The General Director of the Gaza Water Authority, Eng. Munther Shublaq, said that the reduction of power-on hours caused serious repercussions and effects on sanitation services in the Gaza Strip. He also warned civilians of swimming in the Gaza Sea this summer because the Water and Municipalities Authority was unable to treat wastewater before being pumped into seawater. He added that it is impossible to treat properly the wastewater within 6 hours or 4 hours of electricity.

Moreover, school and university students, particularly the general secondary “Tawjihi” students, have suffered from the negative impact of the electricity outage during this sensitive time coinciding with the end of school year and final exams.

The Ministry of Higher Education stated that the power outage leads to communication difficulties between schools, directorates and the Ministry particularly regarding the software such as bulletins and instructions. The power outage also negatively affects printing and preparing exams, operating the Ministry and Directorates buildings and “Voice of Education” Radio, which now revises the Tawjihi curriculum.
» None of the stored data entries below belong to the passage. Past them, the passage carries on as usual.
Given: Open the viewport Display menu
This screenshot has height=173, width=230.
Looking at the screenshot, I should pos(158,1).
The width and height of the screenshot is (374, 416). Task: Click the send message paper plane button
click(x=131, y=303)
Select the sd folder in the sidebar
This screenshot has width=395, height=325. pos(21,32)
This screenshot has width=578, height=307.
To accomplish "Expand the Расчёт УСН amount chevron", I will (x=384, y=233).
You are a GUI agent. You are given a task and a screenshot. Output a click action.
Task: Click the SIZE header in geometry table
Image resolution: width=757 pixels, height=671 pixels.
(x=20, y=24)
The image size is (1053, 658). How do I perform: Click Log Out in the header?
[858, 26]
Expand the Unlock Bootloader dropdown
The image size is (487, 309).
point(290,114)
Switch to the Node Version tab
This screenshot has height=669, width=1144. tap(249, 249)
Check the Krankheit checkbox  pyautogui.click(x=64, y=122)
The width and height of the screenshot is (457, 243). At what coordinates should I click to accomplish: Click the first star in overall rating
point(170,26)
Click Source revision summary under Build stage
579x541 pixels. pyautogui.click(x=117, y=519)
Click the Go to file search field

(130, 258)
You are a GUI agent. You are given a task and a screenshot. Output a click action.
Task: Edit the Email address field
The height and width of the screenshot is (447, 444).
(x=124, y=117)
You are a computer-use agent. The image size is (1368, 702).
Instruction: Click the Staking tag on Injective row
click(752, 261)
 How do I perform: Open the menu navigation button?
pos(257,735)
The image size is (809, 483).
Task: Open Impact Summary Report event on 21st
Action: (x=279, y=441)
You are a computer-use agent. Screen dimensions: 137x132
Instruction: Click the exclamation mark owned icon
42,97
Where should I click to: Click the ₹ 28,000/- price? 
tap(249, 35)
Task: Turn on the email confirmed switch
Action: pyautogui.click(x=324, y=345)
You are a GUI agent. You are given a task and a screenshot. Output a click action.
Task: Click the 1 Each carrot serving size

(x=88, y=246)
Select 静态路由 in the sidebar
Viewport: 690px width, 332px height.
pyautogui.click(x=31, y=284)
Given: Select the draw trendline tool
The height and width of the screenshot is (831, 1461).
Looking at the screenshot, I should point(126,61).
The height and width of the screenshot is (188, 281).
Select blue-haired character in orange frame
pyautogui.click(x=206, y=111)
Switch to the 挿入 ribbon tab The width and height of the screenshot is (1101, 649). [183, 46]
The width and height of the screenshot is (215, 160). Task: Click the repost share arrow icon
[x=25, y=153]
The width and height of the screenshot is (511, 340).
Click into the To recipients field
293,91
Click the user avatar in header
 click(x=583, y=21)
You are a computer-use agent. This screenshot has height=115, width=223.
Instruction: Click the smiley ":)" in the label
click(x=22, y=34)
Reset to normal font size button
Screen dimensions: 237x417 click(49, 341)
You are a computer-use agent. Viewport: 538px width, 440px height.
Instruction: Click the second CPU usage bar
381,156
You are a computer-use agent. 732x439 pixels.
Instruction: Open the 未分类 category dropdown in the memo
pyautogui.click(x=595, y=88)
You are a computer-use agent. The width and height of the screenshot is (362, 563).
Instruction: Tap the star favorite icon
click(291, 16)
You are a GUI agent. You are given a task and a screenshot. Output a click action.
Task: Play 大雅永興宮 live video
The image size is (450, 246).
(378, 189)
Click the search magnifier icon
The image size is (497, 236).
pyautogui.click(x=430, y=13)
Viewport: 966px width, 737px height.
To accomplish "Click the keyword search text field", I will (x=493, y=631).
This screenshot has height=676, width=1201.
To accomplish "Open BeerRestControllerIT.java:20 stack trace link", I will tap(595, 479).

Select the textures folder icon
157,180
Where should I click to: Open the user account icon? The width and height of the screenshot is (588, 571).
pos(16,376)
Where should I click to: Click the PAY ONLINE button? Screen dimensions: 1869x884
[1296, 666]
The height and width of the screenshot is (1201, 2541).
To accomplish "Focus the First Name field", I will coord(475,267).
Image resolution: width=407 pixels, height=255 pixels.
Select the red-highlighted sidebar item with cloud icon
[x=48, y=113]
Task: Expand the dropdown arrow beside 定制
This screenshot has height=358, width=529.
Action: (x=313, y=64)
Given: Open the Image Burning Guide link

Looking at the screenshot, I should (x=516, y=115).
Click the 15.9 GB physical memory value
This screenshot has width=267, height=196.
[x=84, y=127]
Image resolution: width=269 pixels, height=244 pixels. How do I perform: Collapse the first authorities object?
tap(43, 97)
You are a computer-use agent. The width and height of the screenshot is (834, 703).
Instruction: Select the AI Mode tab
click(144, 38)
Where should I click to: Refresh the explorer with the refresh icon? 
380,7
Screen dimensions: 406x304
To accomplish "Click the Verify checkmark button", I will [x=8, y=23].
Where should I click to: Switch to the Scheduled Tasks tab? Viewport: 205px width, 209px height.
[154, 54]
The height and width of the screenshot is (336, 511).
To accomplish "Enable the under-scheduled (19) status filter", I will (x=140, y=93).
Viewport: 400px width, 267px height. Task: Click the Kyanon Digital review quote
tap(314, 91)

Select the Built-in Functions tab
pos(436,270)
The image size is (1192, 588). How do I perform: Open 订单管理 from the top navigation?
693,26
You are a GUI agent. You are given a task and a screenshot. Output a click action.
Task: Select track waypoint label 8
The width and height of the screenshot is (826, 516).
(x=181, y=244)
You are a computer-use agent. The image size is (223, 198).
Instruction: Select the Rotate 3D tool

The electricity outage for long hours reduced the work hours in the commercial and industrial facilities, whose production mechanism depends on the electric power. As a result, the economic deterioration, which the Gaza population already suffers from, increased.

PCHR stresses that the Gaza Strip is still an occupied territory, so the Israeli authorities have responsibilities towards it. Thus, PCHR calls upon the Israeli authorities, in its capacity as an occupying power according to the international humanitarian law, to fulfill their obligations towards the Gaza Strip population and guarantee civilians’ access to the necessary basic services, including the fuel supplies needed to operate the electricity plant in Gaza. PCHR also calls upon the parties administrating the electricity sector in Gaza and Ramallah to solve immediately this crisis to spare the Gaza Strip more deterioration.

PCHR also warns of the serious consequences of the crisis, which affects all the vital sectors, including the basic services, which 2 million Palestinians living in the Gaza Strip need, such as water supplies, breakdown of healthcare facilities, including hospitals, medical centers, failure of the sewage plants and education sector.